- Assignment -
The number needed is how many lines in these entries contain "Click"; give it alone.

- Source records -
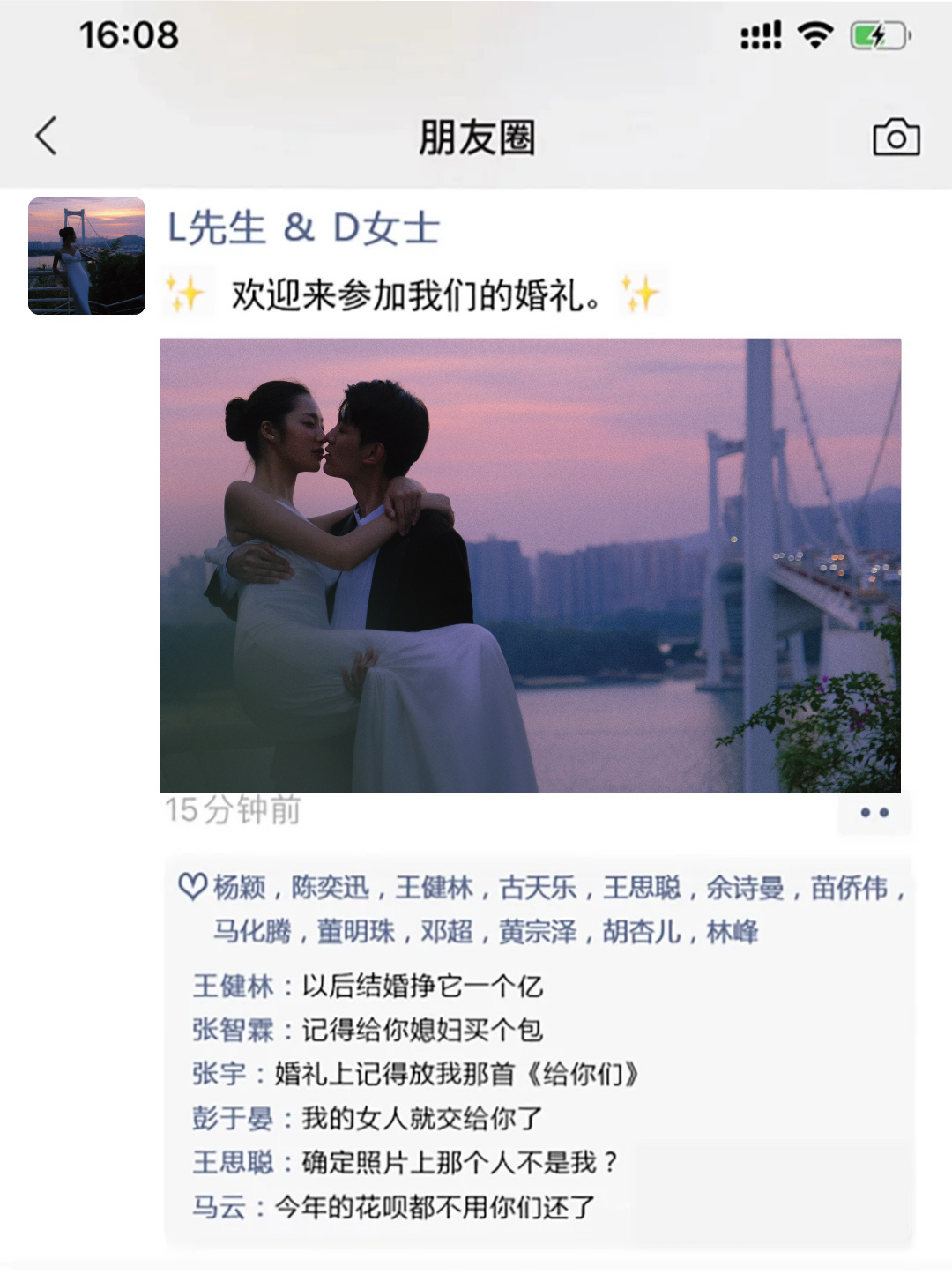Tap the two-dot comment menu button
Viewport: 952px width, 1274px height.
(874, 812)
...
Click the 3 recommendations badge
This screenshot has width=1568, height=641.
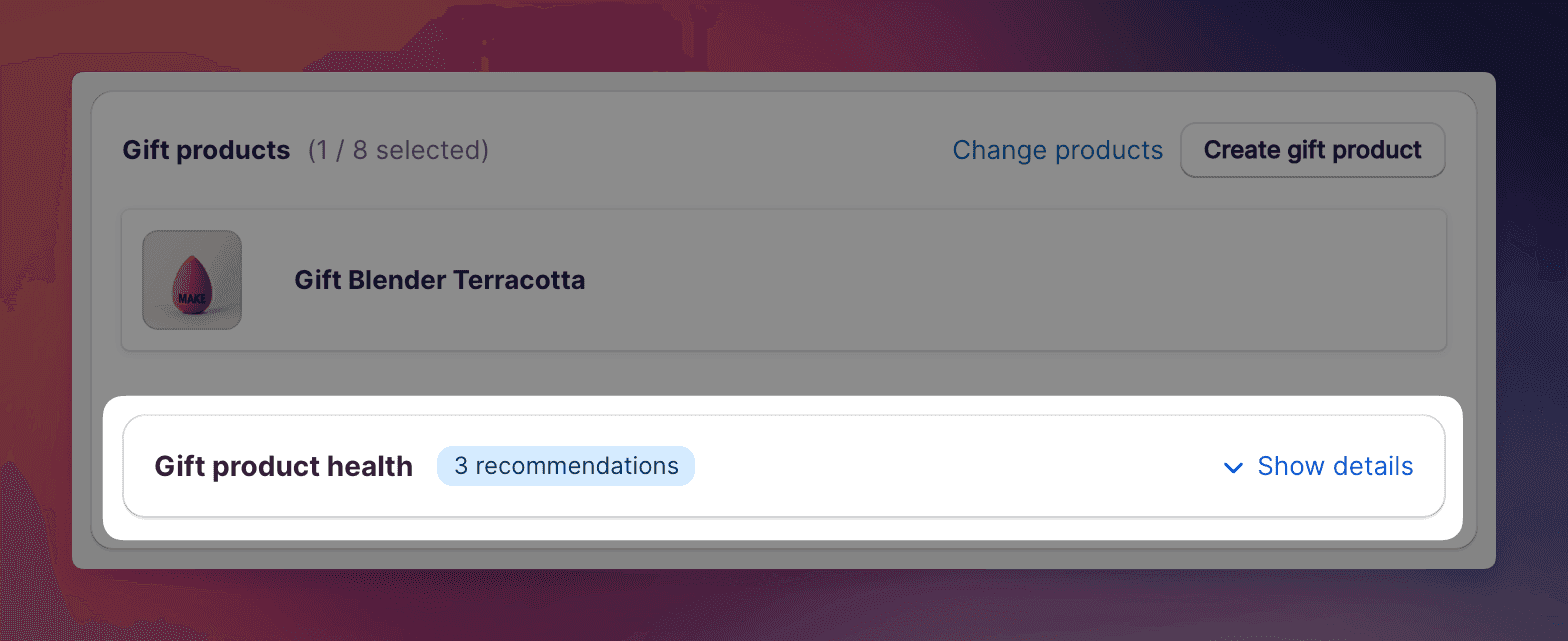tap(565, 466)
--
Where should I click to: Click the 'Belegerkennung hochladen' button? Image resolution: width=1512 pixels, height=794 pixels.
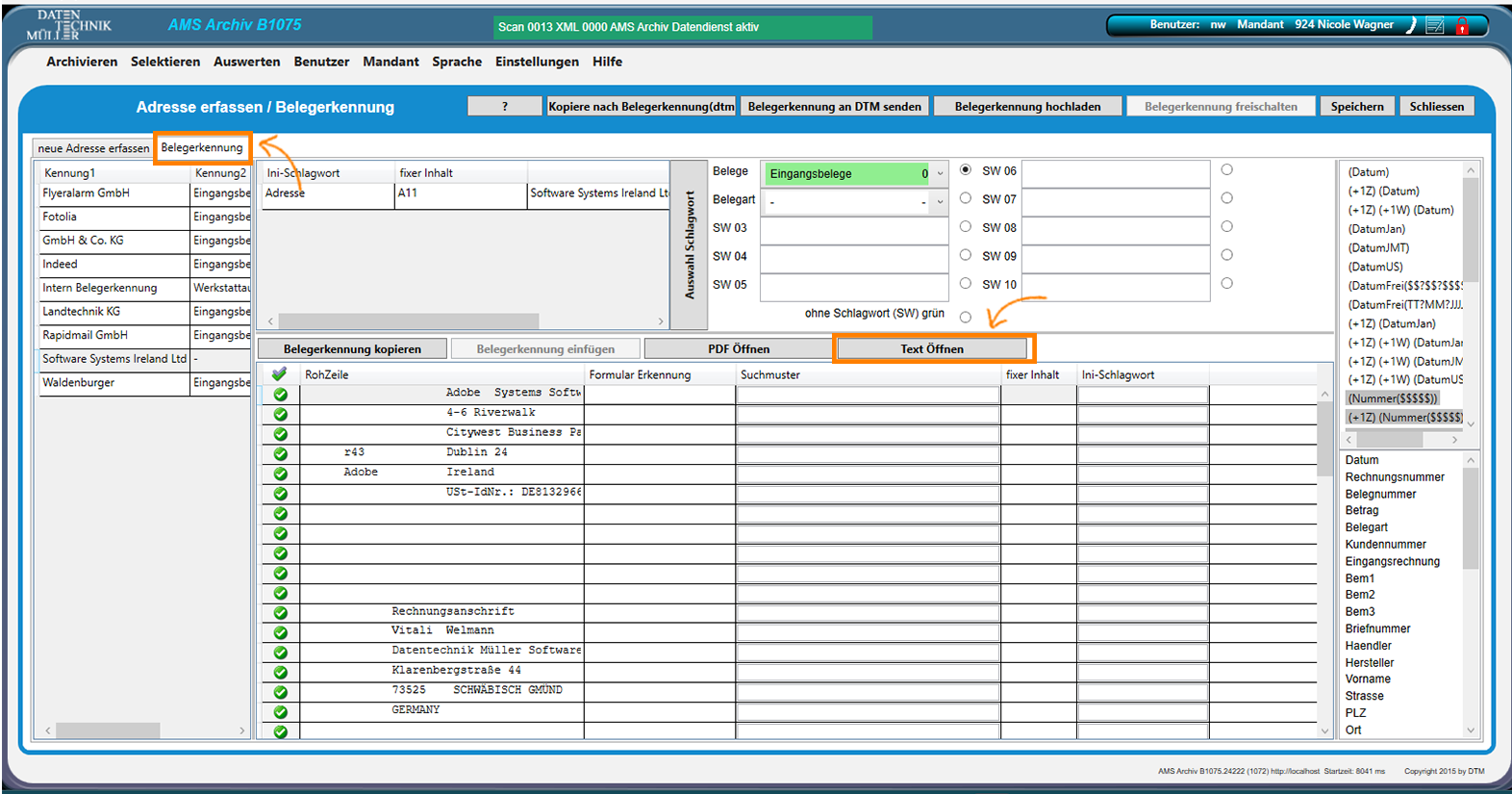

- Output of the task -
2